The trans-phosphorylation of the EGFR in test cells provoked by the selective phosphorylation of ERK1/2 in granulosa cells is blocked by an epiregulin antibody. Test cells expressing the EGFR-GFP were cocultured with primary granulosa cells expressing βgal (white bars) or CAMEK (black bars). Buffer or an antibody to epiregulin (12.5 μg/ml) was added as indicated at the beginning of the coculture and then again 8 h later. The phosphorylated EGFR-GFP and total EGFR-GFP were measured 12 h after the second addition of antibody. The blots shown are results of a representative experiment, whereas the graphs show the average ± sem of three independent experiments. Means with different letters are significantly different from each other (P < 0.05, ANOVA).

Figure 7

The hCG- or CAMEK-induced trans-phosphorylation of the EGFR in test cells is prevented by GM6001. A, Test cells expressing the EGFR-GFP were cocultured with primary granulosa cells expressing the hLHR. The cocultures were preincubated with GM6001 (20 μm) for 15 min before addition of buffer (white bars) or 100 ng/ml hCG (black bars). Phosphorylated and total EGFR-GFP was measured 9 h later. The blots shown are results of a representative experiment, whereas the graphs show the average ± sem of three independent experiments.
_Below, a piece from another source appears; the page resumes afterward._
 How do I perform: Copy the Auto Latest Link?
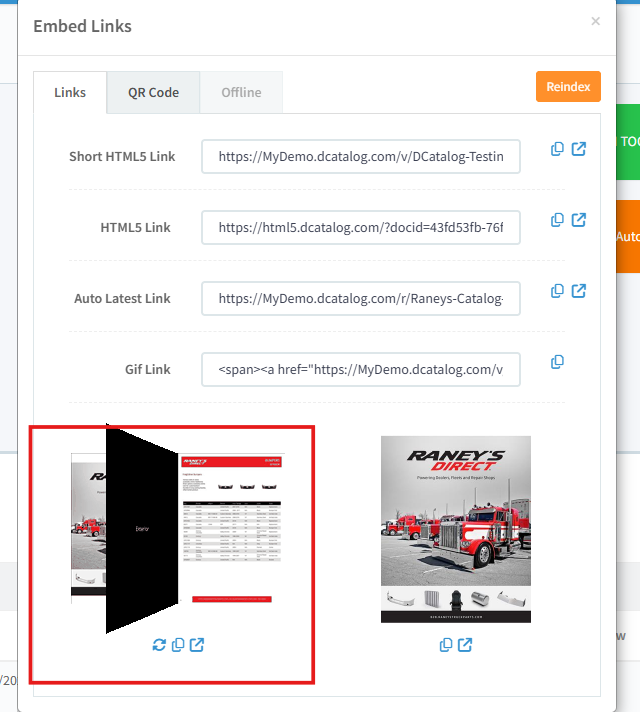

Means with different letters are significantly different from each other (P < 0.05, ANOVA). B, Test cells expressing the EGFR-GFP were cocultured with primary rat granulosa cells expressing βgal (white bars) or CAMEK (black bars). Dimethylsulfoxide or GM6001 (20 μm) was added at the beginning of the coculture period and then again 8 h later. The phosphorylated EGFR-GFP and total EGFR-GFP were measured 12 h after the second addition of GM6001. The blots shown are results of a representative experiment, whereas the graphs show the average ± sem of three independent experiments. Means with different letters are significantly different from each other (P < 0.05, ANOVA).